The children started yelling at the dogs. I started yelling at the children. The children and OH pelted out of the gate and up the lane after the hens. OH was wearing his knitted hat with the Viking plaits that bounce as he runs. My friend threw herself on the chicken cage to prevent egress of the cockerel, who was pretty pissed off by this point.

The Pursuit Party returned with one hen clutched under OH’s arm and Morris clutched in the Child’s. We finished unloading Smaller Child and the wheelchair and took the two birds down to the hen house. In the pen of the hen-house were the seven more or less feral guinea-fowl, partaking of a little nourishment as is their habit at that time of day. We put the chickens in with them and they immediately attacked them. The chickens lodged themselves right in the corner of the pen behind an old feeder to get away. This made it quite hard to get hold of them again.

We shut the pop-hole to the hen house with the guinea-fowl outside and went to put the chickens inside. First we had to remove the corpse of a large rat that was lying on top of the straw. OH then stapled the pen-roof netting that was sagging and we shut the guinea-fowl inside. My friend had found the hen that had jumped the greenhouse by this time and we went to try and help her catch it.

This did not happen.

The Postman arrived and we asked him to keep an eye out for the missing hen as he went on up the lane. He asked what colour it was and my friend produced a handful of feathers from a pocket … “These were what I took out of the dog’s mouth.”

The Postman left.

By this time, Larger Child had been told off so many times for shouting, they were sobbing. OH took the children to get groceries and my friend and I stayed to walk the dachshund around Ma’s field to see what his recall was like with no children around.

His recall is very, very bad.

Luckily, Ma’s sheep are extremely tame and very robust and have FUCKING LARGE HORNS. I will not be letting the dog off the lead near sheep ever, ever again.
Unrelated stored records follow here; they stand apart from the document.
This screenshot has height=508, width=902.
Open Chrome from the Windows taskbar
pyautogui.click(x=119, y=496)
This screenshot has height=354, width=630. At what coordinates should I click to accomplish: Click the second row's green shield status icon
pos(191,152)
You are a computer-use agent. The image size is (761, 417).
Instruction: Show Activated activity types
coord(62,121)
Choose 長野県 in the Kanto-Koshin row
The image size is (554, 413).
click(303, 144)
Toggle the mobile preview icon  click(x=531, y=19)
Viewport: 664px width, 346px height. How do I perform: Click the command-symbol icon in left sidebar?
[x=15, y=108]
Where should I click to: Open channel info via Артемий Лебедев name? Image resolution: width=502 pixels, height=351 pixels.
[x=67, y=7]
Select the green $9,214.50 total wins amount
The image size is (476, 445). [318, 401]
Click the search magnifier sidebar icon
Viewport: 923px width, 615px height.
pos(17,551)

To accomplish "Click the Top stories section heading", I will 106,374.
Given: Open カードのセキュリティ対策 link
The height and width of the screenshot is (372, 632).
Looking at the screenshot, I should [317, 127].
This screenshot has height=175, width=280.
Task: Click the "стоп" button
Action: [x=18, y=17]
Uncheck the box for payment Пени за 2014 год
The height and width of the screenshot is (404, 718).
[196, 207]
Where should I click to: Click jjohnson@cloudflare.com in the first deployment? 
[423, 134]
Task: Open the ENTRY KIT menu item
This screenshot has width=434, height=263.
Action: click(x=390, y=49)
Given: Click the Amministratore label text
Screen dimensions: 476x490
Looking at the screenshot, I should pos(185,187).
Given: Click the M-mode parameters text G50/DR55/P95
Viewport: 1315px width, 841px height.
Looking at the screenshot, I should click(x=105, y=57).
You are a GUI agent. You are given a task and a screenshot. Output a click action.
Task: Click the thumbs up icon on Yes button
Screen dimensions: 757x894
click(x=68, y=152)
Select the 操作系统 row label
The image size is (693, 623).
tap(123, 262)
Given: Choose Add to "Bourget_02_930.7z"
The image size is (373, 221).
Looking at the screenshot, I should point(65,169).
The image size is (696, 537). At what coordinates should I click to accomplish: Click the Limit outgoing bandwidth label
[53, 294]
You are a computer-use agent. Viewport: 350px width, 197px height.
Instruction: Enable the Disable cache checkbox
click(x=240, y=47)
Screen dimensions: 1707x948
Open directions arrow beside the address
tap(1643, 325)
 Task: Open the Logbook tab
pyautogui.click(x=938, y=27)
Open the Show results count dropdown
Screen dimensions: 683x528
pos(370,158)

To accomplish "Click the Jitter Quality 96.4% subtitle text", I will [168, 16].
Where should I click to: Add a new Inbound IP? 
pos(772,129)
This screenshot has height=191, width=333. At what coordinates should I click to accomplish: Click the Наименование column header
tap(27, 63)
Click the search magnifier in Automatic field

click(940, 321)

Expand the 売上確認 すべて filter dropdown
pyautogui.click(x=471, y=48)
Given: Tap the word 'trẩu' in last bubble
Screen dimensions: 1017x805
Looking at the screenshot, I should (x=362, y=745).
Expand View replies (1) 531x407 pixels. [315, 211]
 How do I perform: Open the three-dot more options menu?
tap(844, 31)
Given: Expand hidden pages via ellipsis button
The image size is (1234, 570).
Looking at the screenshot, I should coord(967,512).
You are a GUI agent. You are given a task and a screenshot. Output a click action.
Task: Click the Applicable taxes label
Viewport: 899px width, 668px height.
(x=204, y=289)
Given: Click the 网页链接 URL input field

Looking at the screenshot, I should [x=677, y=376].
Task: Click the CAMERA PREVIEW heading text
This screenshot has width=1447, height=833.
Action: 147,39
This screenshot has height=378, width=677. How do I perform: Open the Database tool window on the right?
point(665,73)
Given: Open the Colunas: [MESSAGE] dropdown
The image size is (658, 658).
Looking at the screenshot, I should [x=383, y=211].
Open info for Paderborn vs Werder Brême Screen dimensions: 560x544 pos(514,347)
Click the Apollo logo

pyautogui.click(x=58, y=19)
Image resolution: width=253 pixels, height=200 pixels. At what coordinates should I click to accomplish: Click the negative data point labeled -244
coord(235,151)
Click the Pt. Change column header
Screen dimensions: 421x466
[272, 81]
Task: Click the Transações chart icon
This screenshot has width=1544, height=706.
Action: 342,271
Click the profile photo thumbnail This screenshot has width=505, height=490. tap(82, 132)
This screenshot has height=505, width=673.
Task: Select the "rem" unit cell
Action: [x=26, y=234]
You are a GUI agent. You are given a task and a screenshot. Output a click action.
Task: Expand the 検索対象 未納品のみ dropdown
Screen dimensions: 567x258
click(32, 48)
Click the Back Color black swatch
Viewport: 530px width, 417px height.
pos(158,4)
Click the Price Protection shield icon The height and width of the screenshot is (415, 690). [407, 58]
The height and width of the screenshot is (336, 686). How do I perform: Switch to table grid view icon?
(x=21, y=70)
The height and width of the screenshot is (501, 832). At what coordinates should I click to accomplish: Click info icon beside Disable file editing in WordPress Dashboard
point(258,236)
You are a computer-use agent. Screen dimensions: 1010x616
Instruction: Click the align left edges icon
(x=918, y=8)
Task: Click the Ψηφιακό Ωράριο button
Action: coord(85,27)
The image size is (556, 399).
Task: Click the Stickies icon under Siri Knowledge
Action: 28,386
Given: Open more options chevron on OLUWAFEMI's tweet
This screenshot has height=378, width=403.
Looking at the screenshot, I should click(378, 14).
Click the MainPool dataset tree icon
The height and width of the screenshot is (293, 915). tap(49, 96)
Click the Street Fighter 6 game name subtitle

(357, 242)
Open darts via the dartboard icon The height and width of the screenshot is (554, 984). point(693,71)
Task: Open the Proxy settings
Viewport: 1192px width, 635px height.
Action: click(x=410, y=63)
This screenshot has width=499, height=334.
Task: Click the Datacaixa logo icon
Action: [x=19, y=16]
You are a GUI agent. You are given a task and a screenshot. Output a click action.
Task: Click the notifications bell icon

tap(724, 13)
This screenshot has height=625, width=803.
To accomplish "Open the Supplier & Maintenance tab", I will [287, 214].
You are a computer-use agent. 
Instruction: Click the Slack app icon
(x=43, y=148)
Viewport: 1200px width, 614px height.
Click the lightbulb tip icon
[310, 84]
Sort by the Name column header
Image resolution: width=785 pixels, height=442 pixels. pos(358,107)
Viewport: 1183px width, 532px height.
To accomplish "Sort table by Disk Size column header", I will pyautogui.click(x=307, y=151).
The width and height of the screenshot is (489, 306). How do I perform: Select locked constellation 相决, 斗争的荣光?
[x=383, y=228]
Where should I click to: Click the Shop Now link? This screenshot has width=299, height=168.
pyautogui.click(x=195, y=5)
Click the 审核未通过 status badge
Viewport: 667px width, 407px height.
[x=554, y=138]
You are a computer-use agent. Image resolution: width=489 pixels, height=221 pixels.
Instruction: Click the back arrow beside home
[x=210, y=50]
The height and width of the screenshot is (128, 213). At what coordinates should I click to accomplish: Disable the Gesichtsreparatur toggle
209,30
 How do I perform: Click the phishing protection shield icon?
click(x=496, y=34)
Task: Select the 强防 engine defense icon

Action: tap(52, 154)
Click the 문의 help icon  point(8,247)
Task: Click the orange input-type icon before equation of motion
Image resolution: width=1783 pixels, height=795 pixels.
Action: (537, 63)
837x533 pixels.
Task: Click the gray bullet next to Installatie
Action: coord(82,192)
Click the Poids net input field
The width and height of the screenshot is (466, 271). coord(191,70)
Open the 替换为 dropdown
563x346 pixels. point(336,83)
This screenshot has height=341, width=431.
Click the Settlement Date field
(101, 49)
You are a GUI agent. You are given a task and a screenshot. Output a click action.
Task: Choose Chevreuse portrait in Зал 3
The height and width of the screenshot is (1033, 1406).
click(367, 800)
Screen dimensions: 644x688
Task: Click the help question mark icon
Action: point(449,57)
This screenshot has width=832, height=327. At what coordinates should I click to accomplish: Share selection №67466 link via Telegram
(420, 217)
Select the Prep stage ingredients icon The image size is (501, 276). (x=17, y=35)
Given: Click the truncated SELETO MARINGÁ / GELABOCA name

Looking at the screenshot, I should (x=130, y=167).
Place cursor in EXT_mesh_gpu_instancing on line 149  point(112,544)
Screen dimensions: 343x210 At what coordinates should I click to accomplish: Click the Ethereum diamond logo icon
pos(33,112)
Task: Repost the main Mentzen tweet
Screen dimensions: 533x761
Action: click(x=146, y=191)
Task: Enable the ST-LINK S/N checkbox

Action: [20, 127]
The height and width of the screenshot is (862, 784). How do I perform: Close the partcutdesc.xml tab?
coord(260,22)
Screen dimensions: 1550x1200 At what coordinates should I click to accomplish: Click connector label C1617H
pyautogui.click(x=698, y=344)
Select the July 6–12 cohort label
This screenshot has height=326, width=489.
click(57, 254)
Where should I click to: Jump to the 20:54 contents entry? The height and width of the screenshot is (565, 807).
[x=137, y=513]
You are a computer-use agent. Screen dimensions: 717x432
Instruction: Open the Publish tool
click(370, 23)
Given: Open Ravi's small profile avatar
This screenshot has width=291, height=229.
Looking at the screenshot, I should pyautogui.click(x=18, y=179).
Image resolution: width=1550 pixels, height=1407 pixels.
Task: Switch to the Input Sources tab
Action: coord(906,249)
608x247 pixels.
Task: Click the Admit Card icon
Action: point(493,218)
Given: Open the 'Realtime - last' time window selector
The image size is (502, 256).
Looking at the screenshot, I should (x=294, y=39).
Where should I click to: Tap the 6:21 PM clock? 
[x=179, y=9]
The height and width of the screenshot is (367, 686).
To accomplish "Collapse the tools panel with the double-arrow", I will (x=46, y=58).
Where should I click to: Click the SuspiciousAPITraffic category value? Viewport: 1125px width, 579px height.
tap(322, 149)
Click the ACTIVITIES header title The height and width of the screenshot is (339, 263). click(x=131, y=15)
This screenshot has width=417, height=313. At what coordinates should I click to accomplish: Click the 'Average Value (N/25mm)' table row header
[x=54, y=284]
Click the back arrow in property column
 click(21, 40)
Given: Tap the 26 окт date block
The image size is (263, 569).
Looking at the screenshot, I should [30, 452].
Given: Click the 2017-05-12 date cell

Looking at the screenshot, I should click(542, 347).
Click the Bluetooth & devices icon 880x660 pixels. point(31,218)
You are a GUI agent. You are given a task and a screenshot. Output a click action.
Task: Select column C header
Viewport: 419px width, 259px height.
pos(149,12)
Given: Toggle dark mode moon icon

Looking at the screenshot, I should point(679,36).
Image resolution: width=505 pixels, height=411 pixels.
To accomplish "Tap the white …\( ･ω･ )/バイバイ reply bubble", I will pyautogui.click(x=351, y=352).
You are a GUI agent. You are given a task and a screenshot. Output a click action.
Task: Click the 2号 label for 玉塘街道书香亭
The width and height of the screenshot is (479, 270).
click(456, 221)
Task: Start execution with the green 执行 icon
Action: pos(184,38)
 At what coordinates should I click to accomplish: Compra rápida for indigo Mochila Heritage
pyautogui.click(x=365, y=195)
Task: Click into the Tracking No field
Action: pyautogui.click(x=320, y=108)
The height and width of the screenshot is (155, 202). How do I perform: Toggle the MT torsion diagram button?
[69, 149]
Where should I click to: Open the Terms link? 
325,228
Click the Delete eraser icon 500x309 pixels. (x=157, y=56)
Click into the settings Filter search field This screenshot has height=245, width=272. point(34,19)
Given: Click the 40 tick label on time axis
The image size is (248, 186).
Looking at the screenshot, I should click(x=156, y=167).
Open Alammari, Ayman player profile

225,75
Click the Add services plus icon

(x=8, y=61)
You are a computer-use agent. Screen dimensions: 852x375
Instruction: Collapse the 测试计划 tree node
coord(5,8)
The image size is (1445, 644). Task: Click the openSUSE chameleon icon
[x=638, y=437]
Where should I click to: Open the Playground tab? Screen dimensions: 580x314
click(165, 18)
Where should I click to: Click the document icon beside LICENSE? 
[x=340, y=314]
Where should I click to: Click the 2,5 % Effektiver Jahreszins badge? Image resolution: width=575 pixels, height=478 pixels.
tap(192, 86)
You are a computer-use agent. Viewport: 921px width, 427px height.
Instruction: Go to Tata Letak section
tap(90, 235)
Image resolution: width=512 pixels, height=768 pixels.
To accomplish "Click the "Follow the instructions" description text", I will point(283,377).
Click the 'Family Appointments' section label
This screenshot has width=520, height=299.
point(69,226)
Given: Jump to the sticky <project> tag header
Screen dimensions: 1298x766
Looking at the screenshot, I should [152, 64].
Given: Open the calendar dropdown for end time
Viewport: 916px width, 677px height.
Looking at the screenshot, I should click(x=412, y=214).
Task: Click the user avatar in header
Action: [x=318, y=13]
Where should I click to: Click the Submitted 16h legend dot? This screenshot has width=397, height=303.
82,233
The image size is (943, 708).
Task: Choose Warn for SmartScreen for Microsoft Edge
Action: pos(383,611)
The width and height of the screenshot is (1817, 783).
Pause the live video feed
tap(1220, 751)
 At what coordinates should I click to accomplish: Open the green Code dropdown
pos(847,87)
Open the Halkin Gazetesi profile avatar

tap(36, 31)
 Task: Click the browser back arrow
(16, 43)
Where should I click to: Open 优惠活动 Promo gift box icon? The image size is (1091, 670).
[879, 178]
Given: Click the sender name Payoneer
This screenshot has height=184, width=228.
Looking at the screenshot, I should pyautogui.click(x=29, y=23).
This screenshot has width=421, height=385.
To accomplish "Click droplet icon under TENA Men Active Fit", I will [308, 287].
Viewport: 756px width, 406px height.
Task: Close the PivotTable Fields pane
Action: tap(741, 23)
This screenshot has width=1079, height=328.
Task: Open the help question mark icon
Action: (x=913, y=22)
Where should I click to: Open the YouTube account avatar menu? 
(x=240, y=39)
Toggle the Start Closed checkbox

Although he’s probably terrified of them now.

We went to say goodbye to Ma. Ma was in her shed, making holly wreaths. Last December she made a thousand. A thousand holly wreaths. A. Thousand. Holly. Wreaths. Ma is eighty-one and she does not enjoy December. She makes sure that no-one else enjoys it either and this is the reason why I didn’t come home for the four weeks before Christmas for twenty years.

Ma said she didn’t want the guinea-fowl shut in, because they tell her when there is anyone or anything about, so my friend and I went and let the guinea-fowl out of the pen.

And then we went home.

This Christmas Fun Infovert has been brought to you by the family of A. L. Lester. Please send us your good wishes for the holiday season, as we send you ours. Or gin. You could send gin.

Kintsugi

I have small children and things get broken. And I tell myself that this is why we can’t have nice things. However, I have a tiny, tiny bit of spare brain space at the moment. And I decided to use that to make a couple of broken things beautiful again. I researched the Japanese art of Kintsugi – repairing pottery with gold leaf. I found lots of incredibly pricey repair services and some articles about DIY faking it. The best faking it article I found was this one from A Cozy Kitchen. So this morning I have done this. And yeah, I won’t be able to actually drink coffee out of my lovely coffee bowl again; but I can put Important Things in it, instead.

It’s a life-lesson, too. Just because we are broken and repaired, doesn’t mean that we can’t be beautiful again, just in a different way. Cherish those breaks and cherish those repairs, because they make us who we are. Individual, different from each other. Stronger, perhaps. And covered in beautiful, shiny gold.